What to work on:
Swap "GUI agent" for "interface agent" throughout the data below and write out the rest of it unchanged, without the pictures.

Records supplied:

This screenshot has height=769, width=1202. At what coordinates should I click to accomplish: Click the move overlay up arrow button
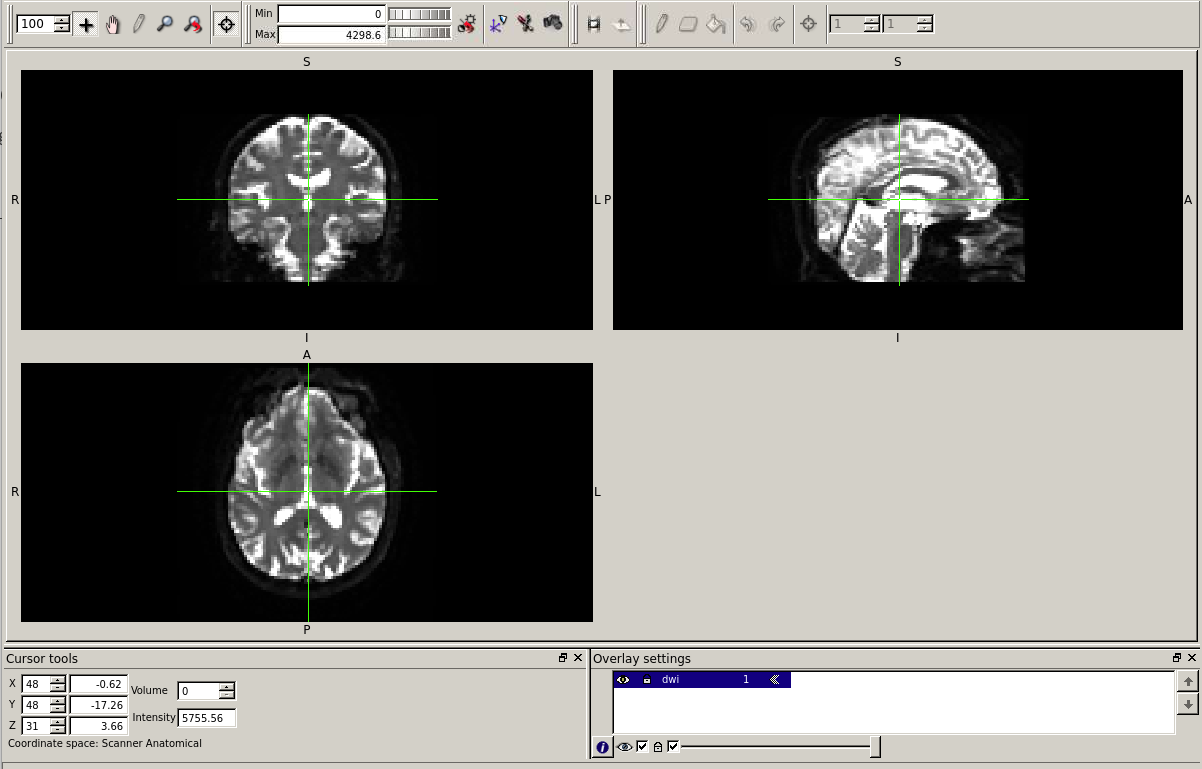(x=1188, y=680)
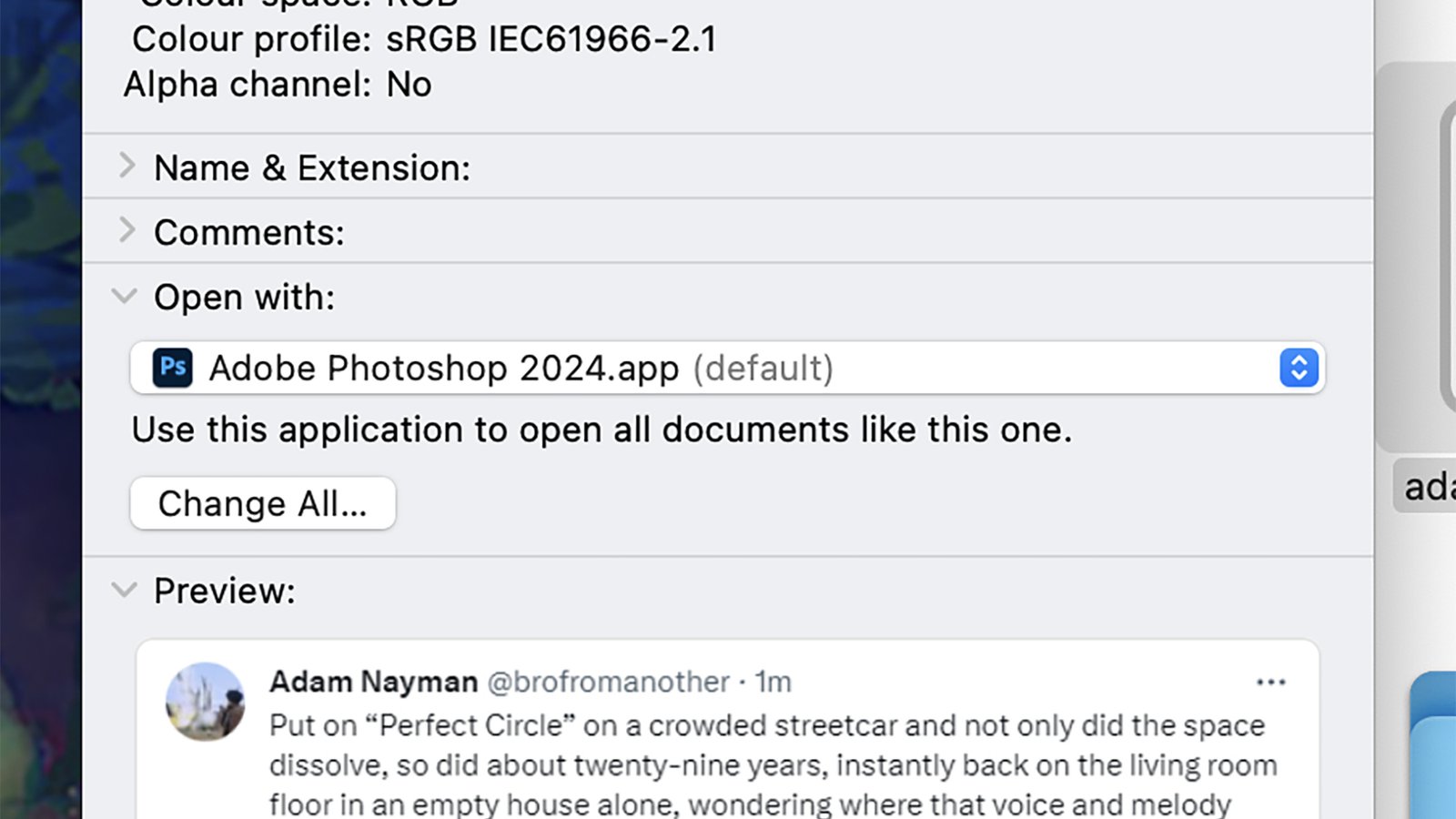Collapse the Preview section chevron
This screenshot has width=1456, height=819.
125,590
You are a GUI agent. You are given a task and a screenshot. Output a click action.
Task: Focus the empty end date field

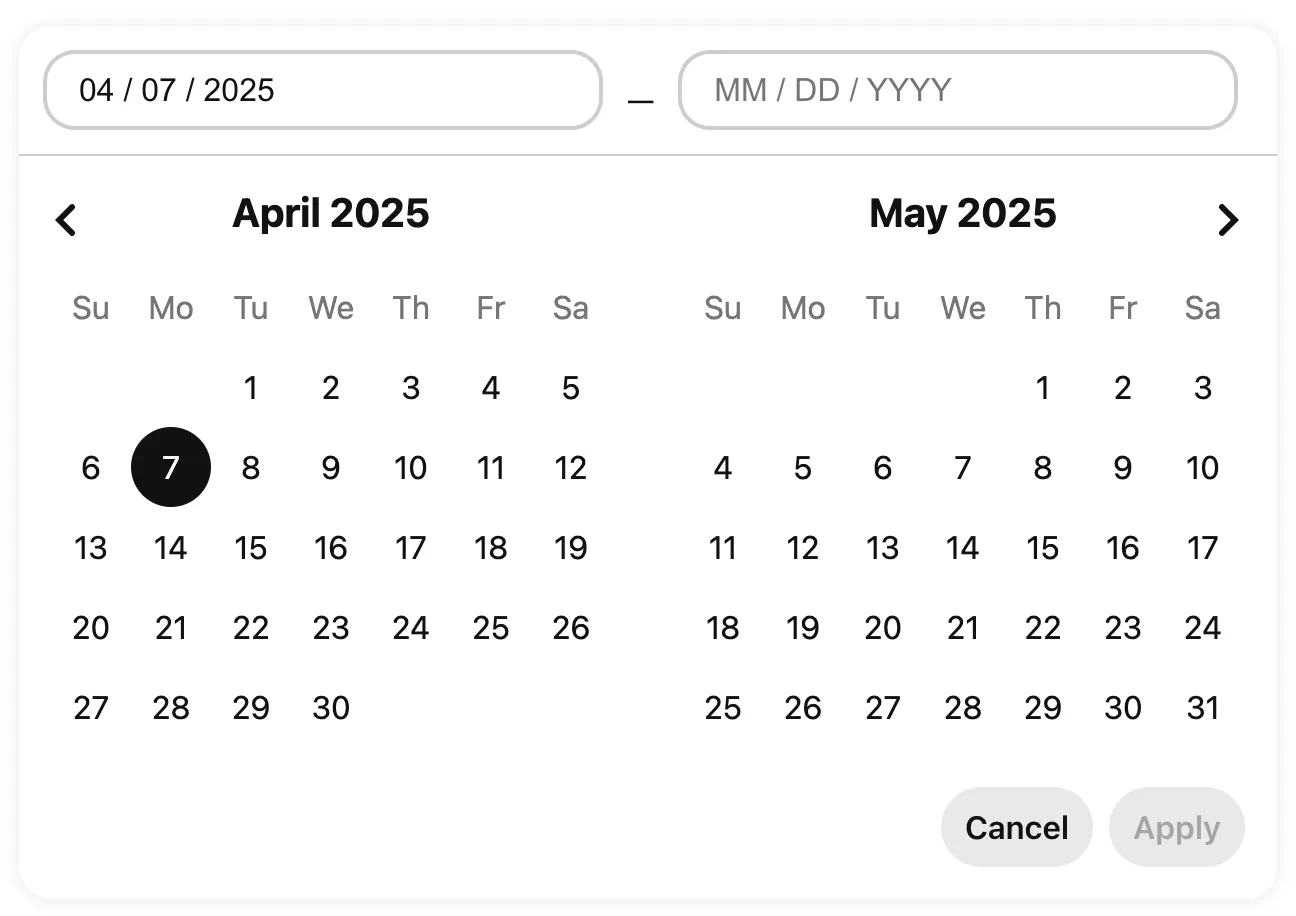tap(957, 90)
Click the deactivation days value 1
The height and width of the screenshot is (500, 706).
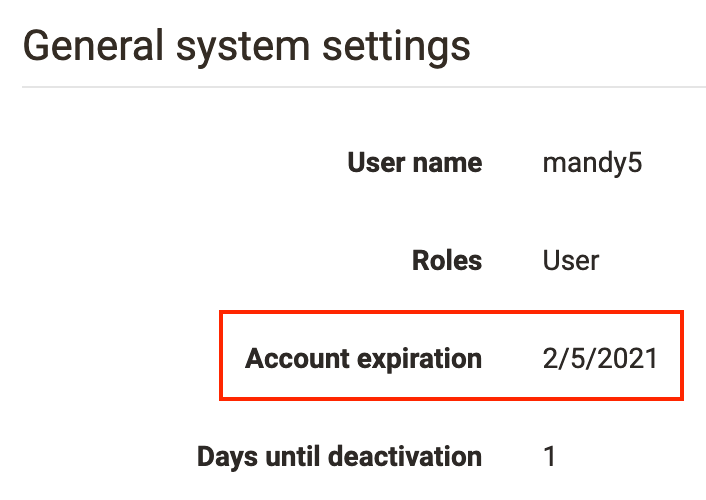pyautogui.click(x=550, y=457)
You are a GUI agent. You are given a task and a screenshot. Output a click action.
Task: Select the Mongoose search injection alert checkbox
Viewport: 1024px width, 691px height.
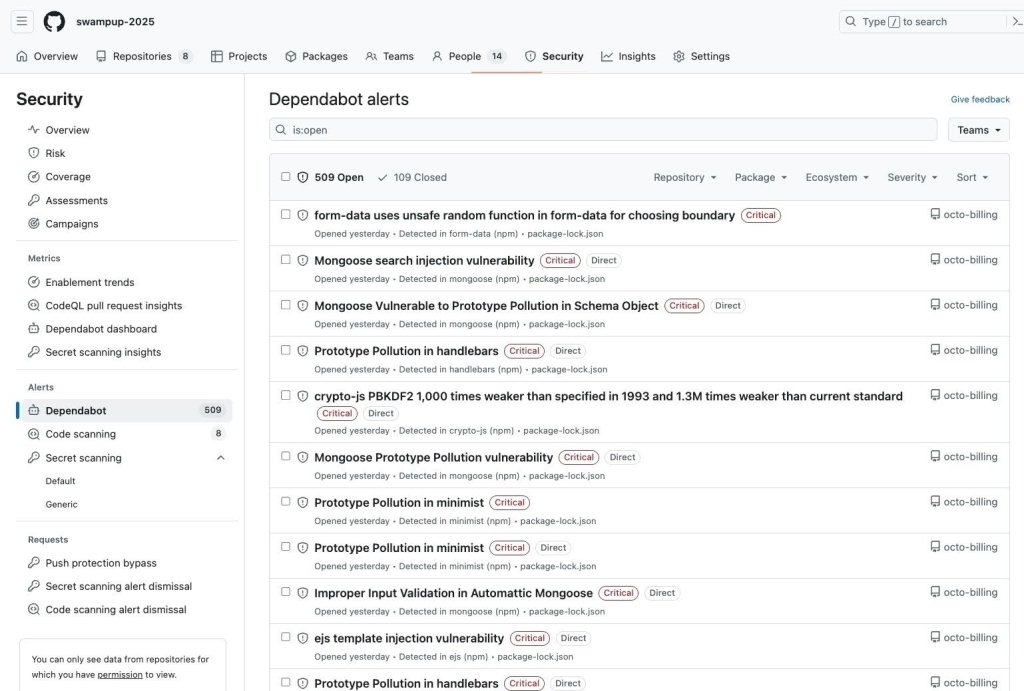click(285, 258)
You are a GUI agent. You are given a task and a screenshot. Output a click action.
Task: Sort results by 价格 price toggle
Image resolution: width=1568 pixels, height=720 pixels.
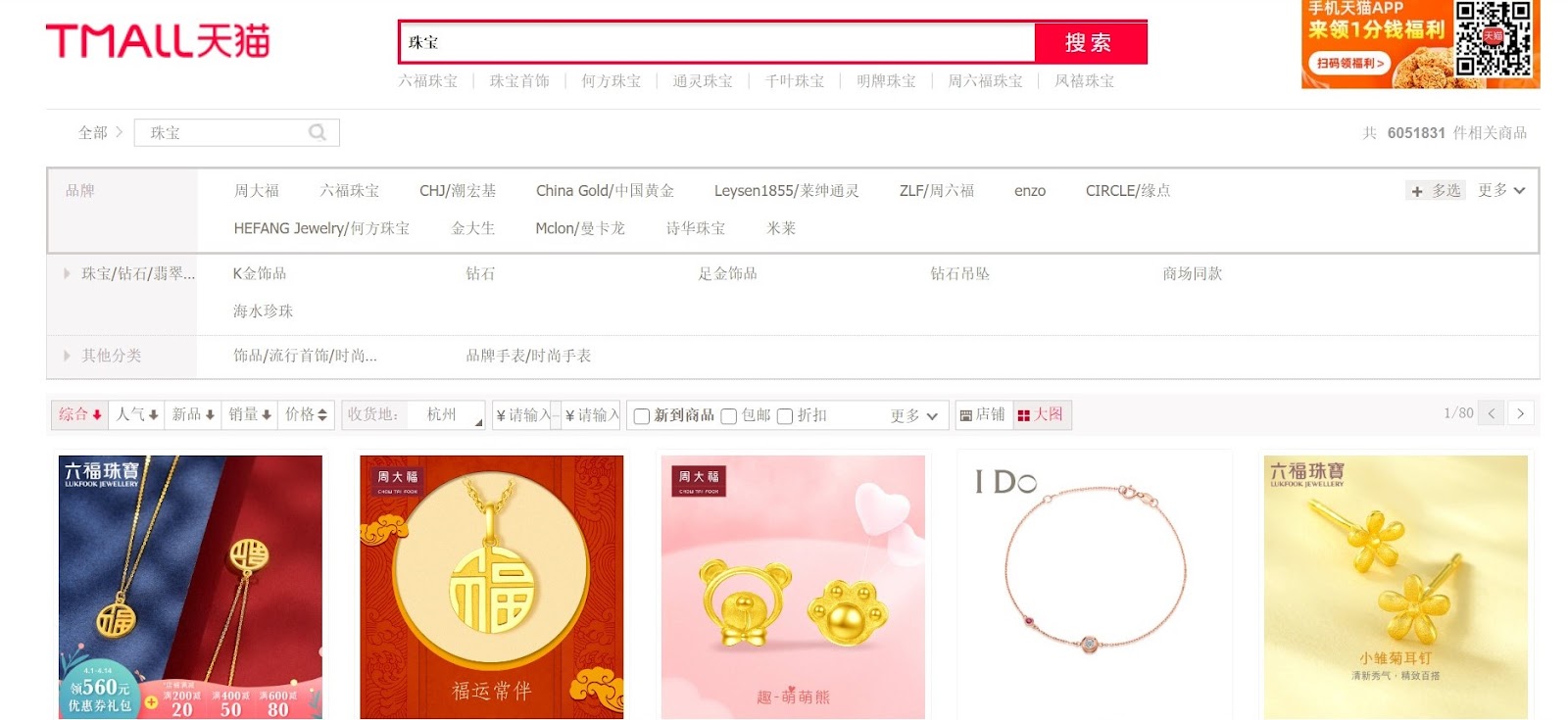click(x=306, y=414)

Reply to the exercise:
This screenshot has height=769, width=1202. At what coordinates should I click to accomplish: Click the move overlay up arrow button
(x=1188, y=680)
Collapse the Preview section chevron
This screenshot has width=1456, height=819.
125,590
You are a interface agent. You are given a task and a screenshot. Output a click action.
Task: Focus the empty end date field

tap(957, 90)
Click the deactivation days value 1
The height and width of the screenshot is (500, 706).
pyautogui.click(x=550, y=457)
You are a interface agent. You are given a task and a screenshot. Output a click action.
Task: Select the Mongoose search injection alert checkbox
Viewport: 1024px width, 691px height.
click(285, 258)
You are a interface agent. You are given a task and a screenshot. Output a click action.
Task: Sort results by 价格 price toggle
Image resolution: width=1568 pixels, height=720 pixels.
click(x=306, y=414)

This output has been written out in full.